Review by Adam Blair

Directed by Dean Parisot
Written by David Howard and Robert Gordon, based on a story by David Howard
Starring Tim Allen, Sigourney Weaver, Alan Rickman, Tony Shalhoub, Daryl Mitchell and Enrico Colantoni

Rated PG, 102 minutes. (1999)

Simultaneously skewering Star Trek idolatry and providing wish fulfillment for rabid Trekkies, Galaxy Quest is a sloppy, amiable comedy with a few phaser-sharp laughs, especially in its second half. For a Trekkie like myself, the idea of thrusting the actors from a long-cancelled sci-fi series into actual black holes to face truly slimy aliens (as opposed to character actors buried under pounds of makeup) is irresistible. It's such a rich comedic vein that I wish Galaxy Quest had mined it for more laughs, but the movie is still appealing - even if you've never donned a pair of Spock ears or waited hours to get George Takei's autograph.

As this movie starts, the actors from the "Galaxy Quest" TV show have been reduced to convention appearances and electronics store openings. Trapped by geeky fans who pester them for technical details about their missions, the actors accept their pseudo-celebrity imprisonment with a combination of resignation, anger, bitterness and jealousy.

Most of these negative feelings are focused on Jason Nesmith (Tim Allen), the womanizing limelight hog who played the Kirk-like commander. Bitterest and funniest of all is Alan Rickman as Alexander Dane. His "Quest" role, the alien Dr. Lazarus, requires him to wear a skullcap that makes him look as if he's sporting a dorsal fin and purple gills. Dane is pining for Richard III's hump and the five curtain calls he took back when he was a "real actor" - albeit a starving one.

He's not the only one with something strange on his head: Sigourney Weaver goes blonde to play Gwen DeMarco, who played the requisite big-breasted bit of cheesecake on the "Galaxy Quest" show. She's the polar opposite of the tough, capable Ripley that Weaver embodied in the Alien movies, and Weaver is a bit too smart to successfully play someone who is playing dumb. Daryl Mitchell as the helmsman and Tony Shalhoub as a chief engineer who is far from the brightest dilithium crystal in the mine round out the cast.

Galaxy Quest really hits warp speed when these over-the-hill thespians are recruited by a group of gullible, child-like aliens who have mistaken their TV show for "historical documents," i.e. the real thing. The aliens are led by Mathesar (Enrico Colantoni, taking what must be a welcome break from the idiot sitcom "Just Shoot Me.")
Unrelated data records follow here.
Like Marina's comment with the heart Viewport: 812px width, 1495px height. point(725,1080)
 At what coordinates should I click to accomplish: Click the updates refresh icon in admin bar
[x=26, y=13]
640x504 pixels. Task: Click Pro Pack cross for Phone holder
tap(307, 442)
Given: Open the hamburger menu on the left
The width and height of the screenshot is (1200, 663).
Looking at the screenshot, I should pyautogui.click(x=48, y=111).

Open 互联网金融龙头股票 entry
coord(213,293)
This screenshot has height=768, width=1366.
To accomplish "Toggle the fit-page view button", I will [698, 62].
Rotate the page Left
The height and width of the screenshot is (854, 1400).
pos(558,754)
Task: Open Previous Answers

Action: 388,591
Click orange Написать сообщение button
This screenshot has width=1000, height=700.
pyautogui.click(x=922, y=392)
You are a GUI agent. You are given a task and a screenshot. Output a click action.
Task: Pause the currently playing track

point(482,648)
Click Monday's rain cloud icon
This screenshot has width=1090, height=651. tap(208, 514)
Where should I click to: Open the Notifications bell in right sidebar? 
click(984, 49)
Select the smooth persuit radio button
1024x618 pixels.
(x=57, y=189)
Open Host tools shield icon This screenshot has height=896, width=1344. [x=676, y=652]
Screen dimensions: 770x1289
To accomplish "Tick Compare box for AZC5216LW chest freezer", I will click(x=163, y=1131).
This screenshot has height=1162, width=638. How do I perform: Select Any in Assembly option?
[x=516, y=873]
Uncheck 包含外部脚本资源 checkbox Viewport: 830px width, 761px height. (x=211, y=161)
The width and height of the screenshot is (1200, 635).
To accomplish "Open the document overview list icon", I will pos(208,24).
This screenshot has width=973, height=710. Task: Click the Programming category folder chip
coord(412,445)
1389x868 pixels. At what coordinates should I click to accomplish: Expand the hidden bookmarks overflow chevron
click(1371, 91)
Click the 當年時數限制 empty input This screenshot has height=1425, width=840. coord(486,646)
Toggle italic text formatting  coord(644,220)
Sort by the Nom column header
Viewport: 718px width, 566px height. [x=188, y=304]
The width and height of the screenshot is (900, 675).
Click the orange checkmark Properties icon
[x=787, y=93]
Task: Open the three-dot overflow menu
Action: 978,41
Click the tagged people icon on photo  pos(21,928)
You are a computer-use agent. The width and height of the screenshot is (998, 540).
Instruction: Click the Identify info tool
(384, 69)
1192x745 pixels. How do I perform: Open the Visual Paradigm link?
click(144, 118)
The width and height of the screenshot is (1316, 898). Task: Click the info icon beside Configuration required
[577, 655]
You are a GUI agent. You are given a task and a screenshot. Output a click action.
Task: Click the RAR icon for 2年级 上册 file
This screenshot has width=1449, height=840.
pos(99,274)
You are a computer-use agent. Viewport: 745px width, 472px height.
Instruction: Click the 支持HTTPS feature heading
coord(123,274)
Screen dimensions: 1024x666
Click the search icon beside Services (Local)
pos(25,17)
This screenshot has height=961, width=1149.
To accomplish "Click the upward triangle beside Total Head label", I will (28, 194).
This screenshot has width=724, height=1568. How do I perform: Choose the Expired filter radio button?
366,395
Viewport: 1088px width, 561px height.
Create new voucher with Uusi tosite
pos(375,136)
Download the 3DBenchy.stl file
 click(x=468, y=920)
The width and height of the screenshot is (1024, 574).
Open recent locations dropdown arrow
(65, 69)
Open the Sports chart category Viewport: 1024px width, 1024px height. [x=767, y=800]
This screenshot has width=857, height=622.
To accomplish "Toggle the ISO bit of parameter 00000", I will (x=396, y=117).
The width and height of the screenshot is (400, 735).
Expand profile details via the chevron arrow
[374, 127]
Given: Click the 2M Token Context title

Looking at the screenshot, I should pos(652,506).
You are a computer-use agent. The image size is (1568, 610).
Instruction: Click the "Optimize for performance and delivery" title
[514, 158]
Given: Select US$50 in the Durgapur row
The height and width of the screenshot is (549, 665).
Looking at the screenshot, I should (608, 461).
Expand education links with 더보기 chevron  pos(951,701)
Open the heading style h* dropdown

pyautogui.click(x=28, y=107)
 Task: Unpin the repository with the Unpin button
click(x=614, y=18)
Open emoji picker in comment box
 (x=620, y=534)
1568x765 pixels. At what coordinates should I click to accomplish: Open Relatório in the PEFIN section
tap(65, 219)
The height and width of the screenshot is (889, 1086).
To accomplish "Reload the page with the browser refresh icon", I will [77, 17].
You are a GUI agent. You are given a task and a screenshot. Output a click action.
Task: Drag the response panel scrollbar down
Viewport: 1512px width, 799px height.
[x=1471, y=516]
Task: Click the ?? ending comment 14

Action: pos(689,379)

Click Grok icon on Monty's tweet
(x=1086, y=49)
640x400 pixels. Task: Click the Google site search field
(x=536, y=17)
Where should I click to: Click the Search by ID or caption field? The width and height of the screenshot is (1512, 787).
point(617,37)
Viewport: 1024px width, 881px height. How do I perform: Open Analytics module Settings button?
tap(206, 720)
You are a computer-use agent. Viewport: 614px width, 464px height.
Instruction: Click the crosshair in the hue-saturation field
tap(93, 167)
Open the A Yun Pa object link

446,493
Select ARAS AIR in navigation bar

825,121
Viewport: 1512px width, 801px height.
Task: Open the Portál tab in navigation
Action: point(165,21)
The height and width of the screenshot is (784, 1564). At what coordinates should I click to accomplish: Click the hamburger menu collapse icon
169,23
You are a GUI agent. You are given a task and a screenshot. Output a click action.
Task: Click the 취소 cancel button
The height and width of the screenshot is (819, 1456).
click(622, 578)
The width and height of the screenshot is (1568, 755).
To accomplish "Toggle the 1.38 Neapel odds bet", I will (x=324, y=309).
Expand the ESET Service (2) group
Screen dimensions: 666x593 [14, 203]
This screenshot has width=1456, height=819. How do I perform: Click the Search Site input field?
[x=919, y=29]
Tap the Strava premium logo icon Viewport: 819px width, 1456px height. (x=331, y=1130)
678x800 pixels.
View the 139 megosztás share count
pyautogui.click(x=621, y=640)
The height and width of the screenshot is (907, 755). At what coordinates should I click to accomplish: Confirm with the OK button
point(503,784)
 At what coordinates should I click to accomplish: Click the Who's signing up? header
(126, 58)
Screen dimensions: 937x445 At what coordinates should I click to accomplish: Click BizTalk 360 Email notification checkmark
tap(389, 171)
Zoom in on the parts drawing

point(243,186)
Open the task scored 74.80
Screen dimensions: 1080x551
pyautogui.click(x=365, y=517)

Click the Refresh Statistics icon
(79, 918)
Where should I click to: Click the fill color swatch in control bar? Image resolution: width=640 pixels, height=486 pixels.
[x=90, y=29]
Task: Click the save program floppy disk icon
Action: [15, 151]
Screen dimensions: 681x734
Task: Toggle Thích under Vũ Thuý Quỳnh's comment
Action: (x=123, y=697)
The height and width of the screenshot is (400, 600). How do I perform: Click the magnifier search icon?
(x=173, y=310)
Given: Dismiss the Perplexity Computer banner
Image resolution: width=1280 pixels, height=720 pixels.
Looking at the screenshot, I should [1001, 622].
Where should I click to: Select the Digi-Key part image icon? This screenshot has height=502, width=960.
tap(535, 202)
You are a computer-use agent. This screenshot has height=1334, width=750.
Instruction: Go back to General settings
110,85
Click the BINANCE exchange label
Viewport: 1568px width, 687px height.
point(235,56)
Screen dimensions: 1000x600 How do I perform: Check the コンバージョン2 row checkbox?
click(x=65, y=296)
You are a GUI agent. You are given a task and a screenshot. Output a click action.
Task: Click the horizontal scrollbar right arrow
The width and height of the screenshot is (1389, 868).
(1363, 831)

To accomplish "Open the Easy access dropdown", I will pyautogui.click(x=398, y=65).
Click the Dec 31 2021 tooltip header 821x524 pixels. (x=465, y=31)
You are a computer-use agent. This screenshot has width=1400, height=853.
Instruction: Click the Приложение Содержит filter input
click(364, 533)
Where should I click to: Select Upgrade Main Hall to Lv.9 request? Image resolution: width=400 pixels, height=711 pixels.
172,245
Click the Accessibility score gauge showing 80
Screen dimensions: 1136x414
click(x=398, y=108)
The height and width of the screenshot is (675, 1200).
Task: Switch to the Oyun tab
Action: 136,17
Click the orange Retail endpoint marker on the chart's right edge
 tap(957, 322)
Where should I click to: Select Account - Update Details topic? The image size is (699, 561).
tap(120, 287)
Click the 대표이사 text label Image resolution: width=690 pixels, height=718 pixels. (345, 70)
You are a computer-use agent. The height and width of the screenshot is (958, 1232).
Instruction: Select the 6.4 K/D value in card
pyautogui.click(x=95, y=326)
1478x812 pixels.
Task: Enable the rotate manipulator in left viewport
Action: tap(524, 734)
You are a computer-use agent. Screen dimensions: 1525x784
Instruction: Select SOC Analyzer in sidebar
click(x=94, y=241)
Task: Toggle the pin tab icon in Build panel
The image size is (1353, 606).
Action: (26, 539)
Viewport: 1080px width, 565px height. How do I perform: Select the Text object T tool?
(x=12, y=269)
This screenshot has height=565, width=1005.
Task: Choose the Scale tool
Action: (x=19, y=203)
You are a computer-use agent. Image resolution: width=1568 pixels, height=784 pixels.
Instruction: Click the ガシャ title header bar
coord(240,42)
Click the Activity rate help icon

In order to battle the evil reptilian Sarris (Robin Sachs), the "Quest" actors are forced to actually be brave, daring, resourceful, etc. Needless to say, they've had more experience checking their hair and calling their agents than actually piloting a space ship or working in harmony, but they eventually play their new/old roles surprisingly well.

Galaxy Quest gets it best laughs by playing off the stereotypes that have become part of our shared media lore. For example, the lead actors are accompanied on their inadvertent adventures by Guy Fleegman (Sam Rockwell), a former bit player who, like so many red-shirted security guards before him, was killed off before the first commercial in the one episode he appeared in. Fleegman is terrified not just because he's actually being menaced by aliens but because, like the media-savvy characters in the Scream films, he's watched enough TV to know that the life span of a character as minor as he is is extremely short. He's only comforted when Shalhoub says "Maybe you're not the guy who gets killed. Maybe you're the plucky comic relief."

Quest might have been even funnier had it come out in the 1970s, in that dark period after the original "Star Trek" series was cancelled. That's when the nerdy faithful wandered in the wilderness, warily greeting each other with the split-fingered "Live Long and Prosper" and wondering why manual override never seemed to work.

Of course, it's easier to laugh now, after 10 Trek films and three more TV series have vindicated the fans and turned the once low-rated cult into a multi-billion-dollar franchise, but a spoof like Galaxy Quest would have been fresher then. Still, in its silliness, Quest provides a nice, light fizz among heavier holiday fare.